--- ABOUT THIS TASK ---
Lines with the word "Given": copy all of them from the entries below.

--- DATA IN THIS EXERCISE ---
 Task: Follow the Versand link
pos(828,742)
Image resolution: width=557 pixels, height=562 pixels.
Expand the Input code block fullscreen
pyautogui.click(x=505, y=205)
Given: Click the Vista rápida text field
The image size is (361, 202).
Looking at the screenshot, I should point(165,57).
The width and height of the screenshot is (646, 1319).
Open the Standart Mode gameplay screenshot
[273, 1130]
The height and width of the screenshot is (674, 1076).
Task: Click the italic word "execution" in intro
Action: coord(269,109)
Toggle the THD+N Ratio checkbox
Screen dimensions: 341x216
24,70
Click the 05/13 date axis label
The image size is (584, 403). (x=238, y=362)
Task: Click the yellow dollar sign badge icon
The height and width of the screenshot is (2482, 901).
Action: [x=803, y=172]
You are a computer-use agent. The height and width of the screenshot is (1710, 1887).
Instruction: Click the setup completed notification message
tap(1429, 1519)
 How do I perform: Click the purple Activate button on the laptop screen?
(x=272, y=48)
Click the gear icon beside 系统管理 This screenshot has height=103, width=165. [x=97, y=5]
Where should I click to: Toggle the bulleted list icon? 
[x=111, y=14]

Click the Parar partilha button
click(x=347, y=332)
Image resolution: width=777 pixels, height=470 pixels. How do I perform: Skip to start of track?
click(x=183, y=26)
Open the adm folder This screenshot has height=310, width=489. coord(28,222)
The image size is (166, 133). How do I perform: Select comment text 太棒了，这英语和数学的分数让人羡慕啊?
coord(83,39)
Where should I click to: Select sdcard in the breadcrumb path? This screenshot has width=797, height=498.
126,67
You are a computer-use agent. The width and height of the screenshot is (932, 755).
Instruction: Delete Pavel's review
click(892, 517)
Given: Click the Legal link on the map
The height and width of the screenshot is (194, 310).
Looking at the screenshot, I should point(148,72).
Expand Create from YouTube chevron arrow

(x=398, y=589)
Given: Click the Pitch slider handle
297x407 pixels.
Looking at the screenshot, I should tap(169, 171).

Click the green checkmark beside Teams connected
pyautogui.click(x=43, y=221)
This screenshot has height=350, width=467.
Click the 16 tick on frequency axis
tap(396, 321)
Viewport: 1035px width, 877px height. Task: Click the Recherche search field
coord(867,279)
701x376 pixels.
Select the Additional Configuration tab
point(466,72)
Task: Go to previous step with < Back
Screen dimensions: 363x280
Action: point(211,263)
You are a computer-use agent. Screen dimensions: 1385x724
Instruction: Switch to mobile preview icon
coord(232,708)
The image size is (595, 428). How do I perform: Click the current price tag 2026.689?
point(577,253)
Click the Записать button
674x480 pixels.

--- TASK ANSWER ---
Given: Click the Vista rápida text field
Given: Click the Legal link on the map
Given: Click the Pitch slider handle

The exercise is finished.